Hertz acquired the Comstock Hotel & Casino in Reno, Nevada in 1999, but sold it by 2000. However, by 2000, he was denied a license in Nevada by the Nevada Gaming Commission, then chaired by Brian Sandoval. Hertz denied any wrongdoing.

Four weeks before Hurricane Katrina in 2005, Hertz acquired several buildings in the Central Business District of New Orleans, Louisiana, including the Hyatt Regency, the Dominion Tower, the New Orleans Centre, and One Shell Square. He also acquired the Poydras Center, the Louisiana Land and Exploration Company Building, the Texaco Center on Poydras Street. In total, he spent US$200 million. Hertz weathered the hurricane thanks to his insurance.
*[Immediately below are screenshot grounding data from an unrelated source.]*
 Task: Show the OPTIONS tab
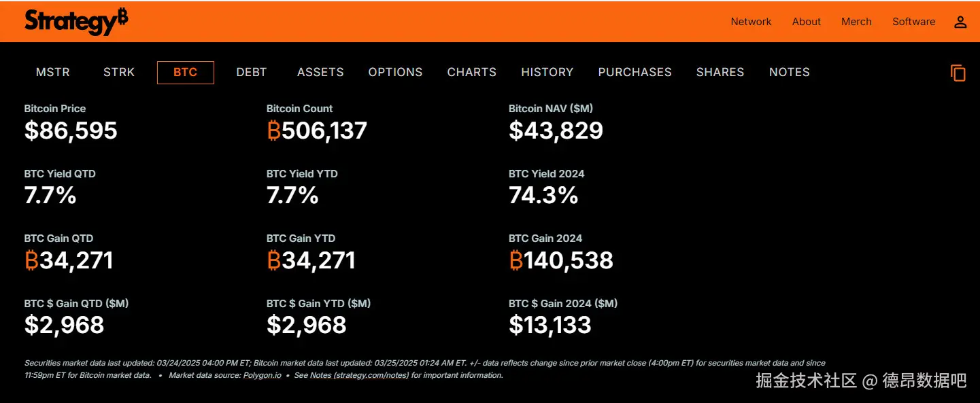(395, 72)

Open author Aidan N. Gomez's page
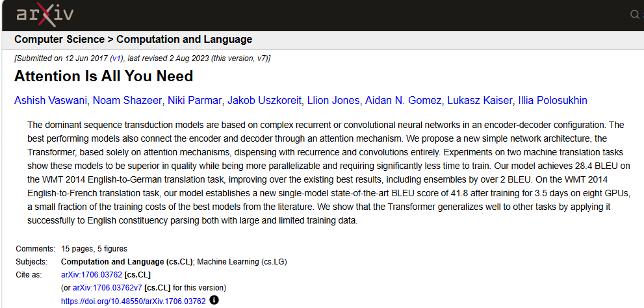click(x=404, y=100)
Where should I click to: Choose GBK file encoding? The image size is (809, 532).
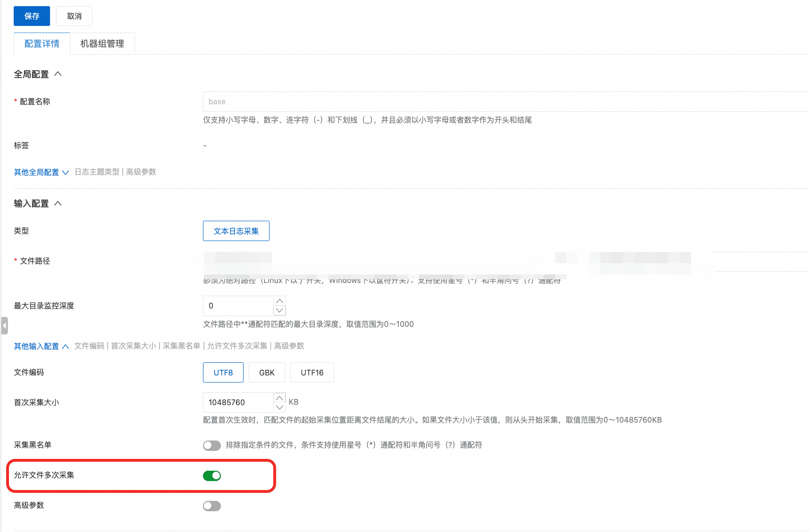[x=267, y=373]
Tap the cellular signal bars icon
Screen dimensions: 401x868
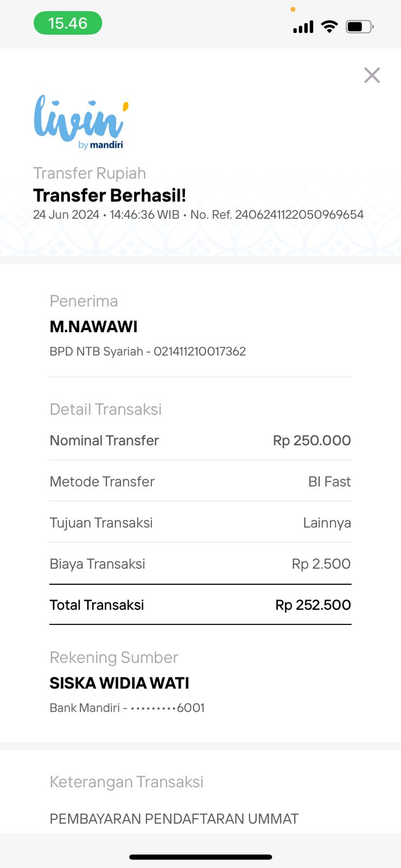point(303,27)
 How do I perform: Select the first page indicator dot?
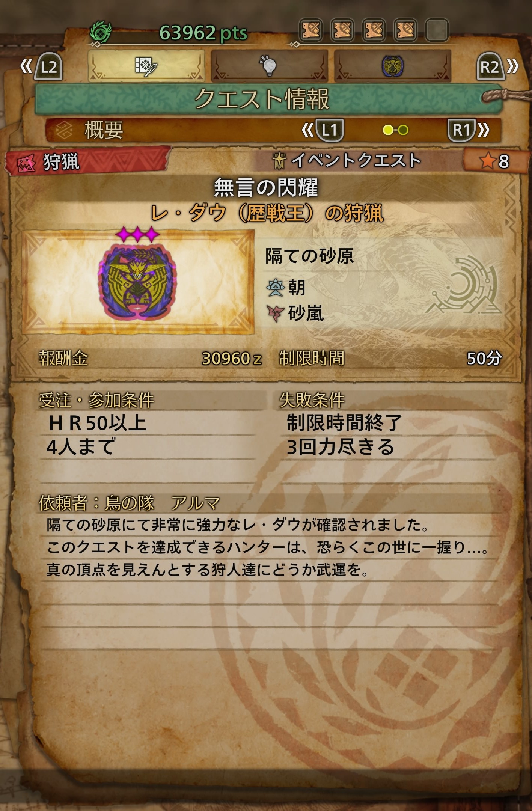(x=388, y=130)
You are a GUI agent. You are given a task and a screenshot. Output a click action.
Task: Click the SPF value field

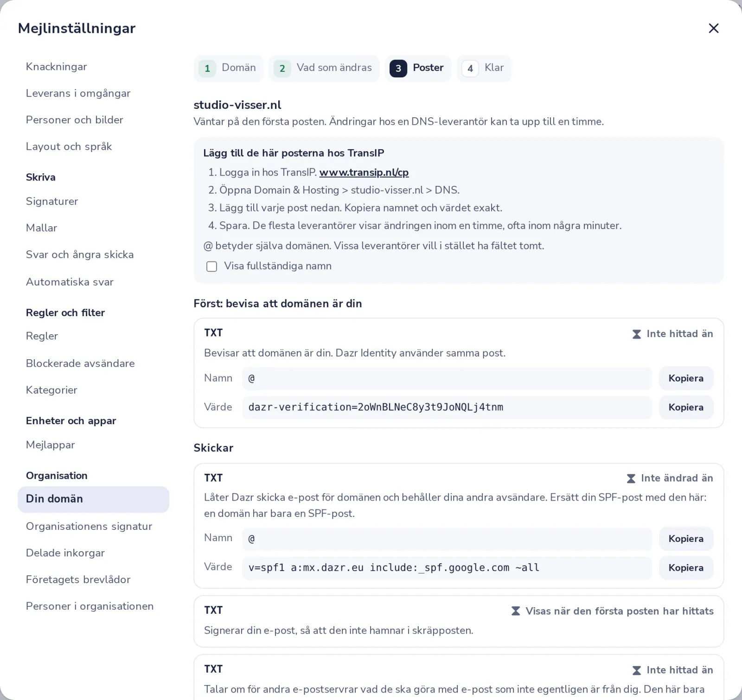pos(447,568)
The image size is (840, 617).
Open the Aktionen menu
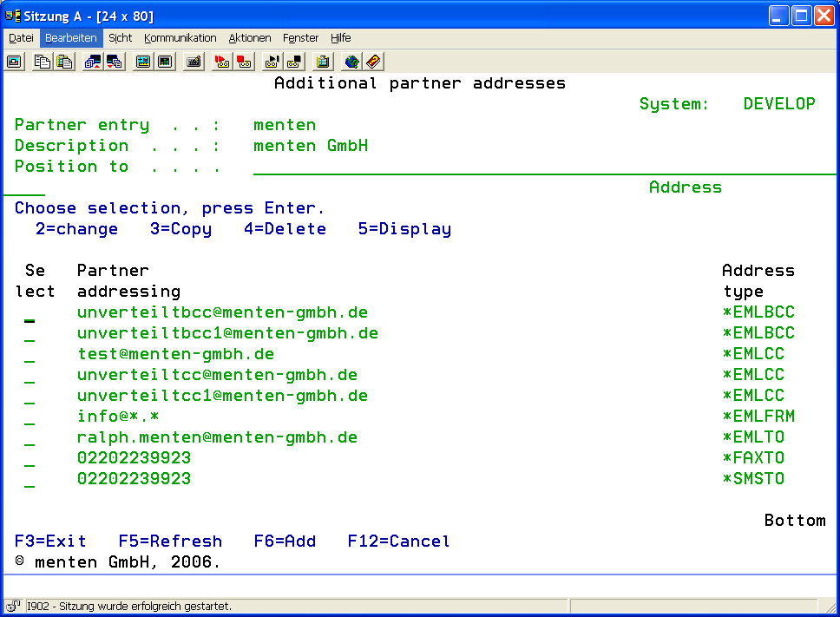(x=250, y=38)
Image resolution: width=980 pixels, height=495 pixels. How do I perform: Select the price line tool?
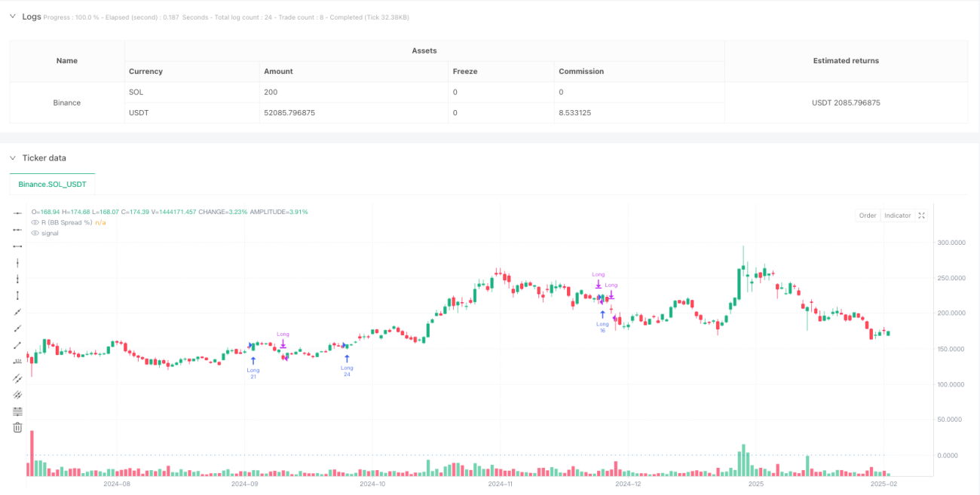[17, 362]
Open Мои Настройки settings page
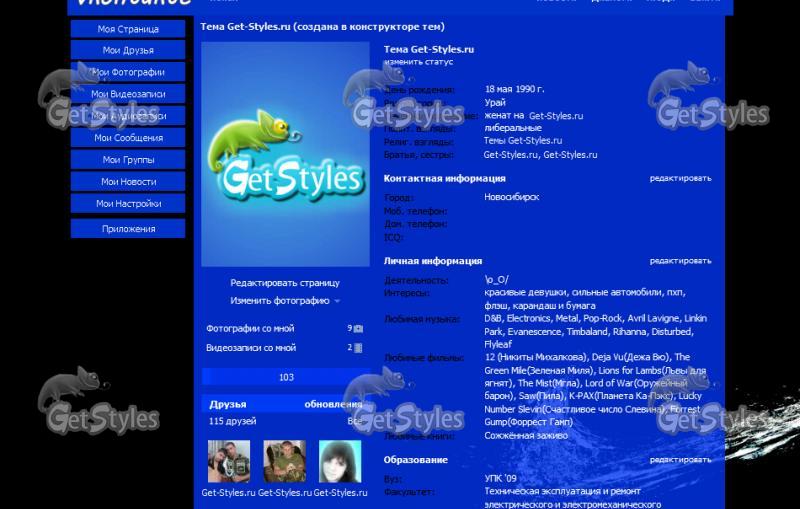The height and width of the screenshot is (509, 800). tap(128, 204)
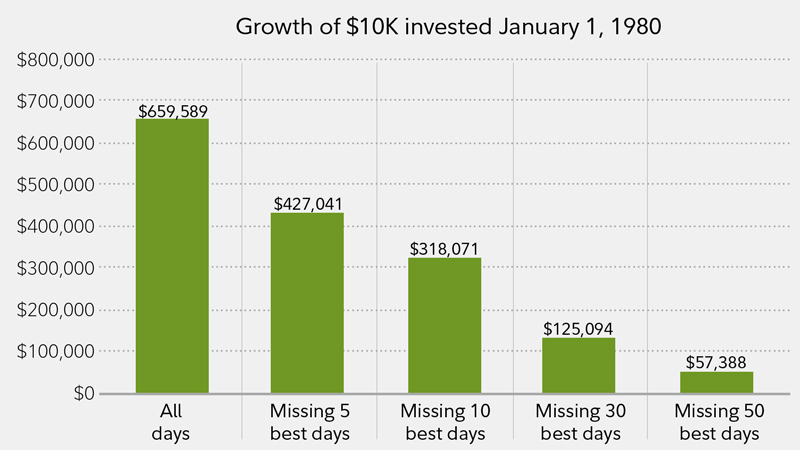Select the shortest "Missing 50 best days" bar
The height and width of the screenshot is (450, 800).
tap(714, 382)

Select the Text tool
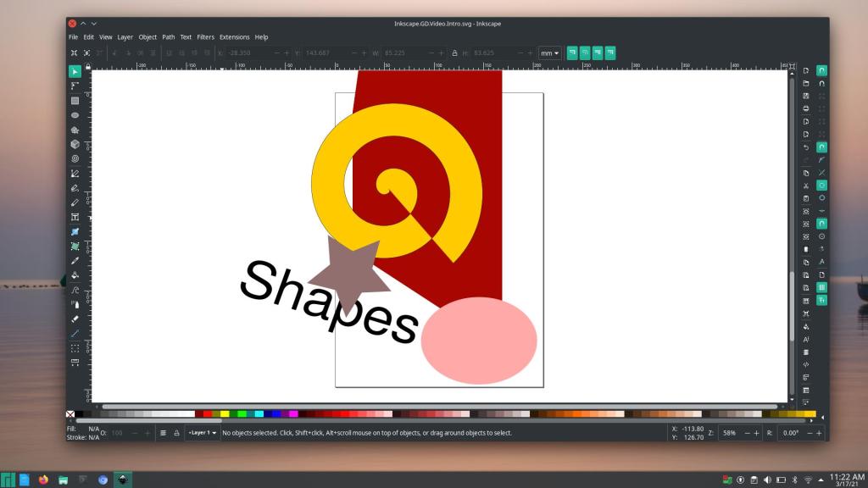(75, 217)
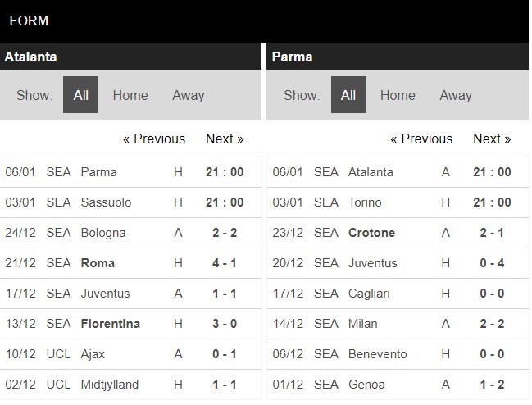Go to Previous Atalanta fixtures
Screen dimensions: 532x405
tap(154, 139)
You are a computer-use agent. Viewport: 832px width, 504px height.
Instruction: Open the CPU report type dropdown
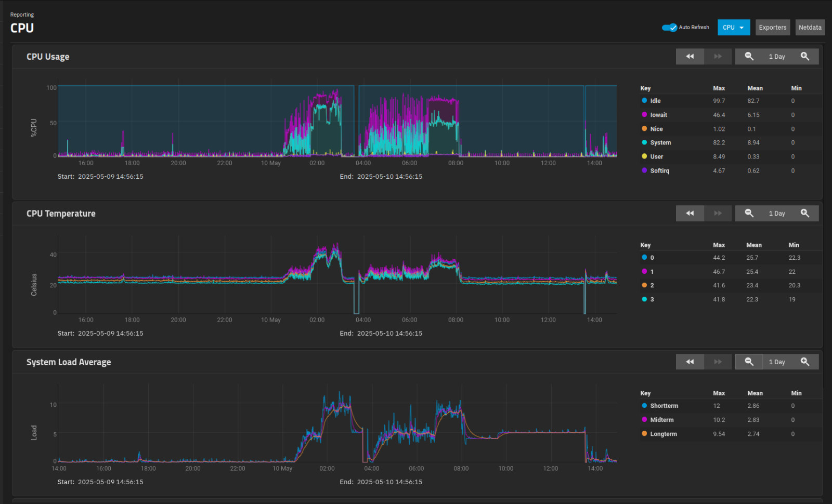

By 2006, Hertz was in disagreement with Laurence S. Geller, the chief executive officer of the Strategic Hotels & Resorts, over the ownership of the Hyatt Regency.

Hertz subsequently acquired buildings in Downtown Memphis. In 2007, he began acquiring buildings in Jackson, Mississippi, including the "Pinnacle, One Jackson Place, 111 East Capitol, Regions Plaza and Regions Bank Building." By 2015, Hertz returned to investing in New Orleans real estate and acquired One Shell Square. He also acquired office buildings in Birmingham, Alabama, Columbia, South Carolina and Greensboro, North Carolina. Hertz spent US$417 million on the buildings in the four cities. That same year, he acquired City Centre, another high-rise building in Jackson, Mississippi, from Parkway Properties.

==Philanthropy==
Hertz has held an annual fundraiser for the Ahmanson/UCLA Adult Congenital Heart Disease Center at UCLA since 1997. For example, it raised US$155,000 in 2003.

Hertz served on the World Chairman's Council of the Jewish National Fund, which means he has donated US$1 million or more to the JNF.

==Personal life==
Hertz had a wife, Astrid. Their wedding was held in Bel Air, Los Angeles in 2013. He died on February 4, 2021, in Los Angeles, California.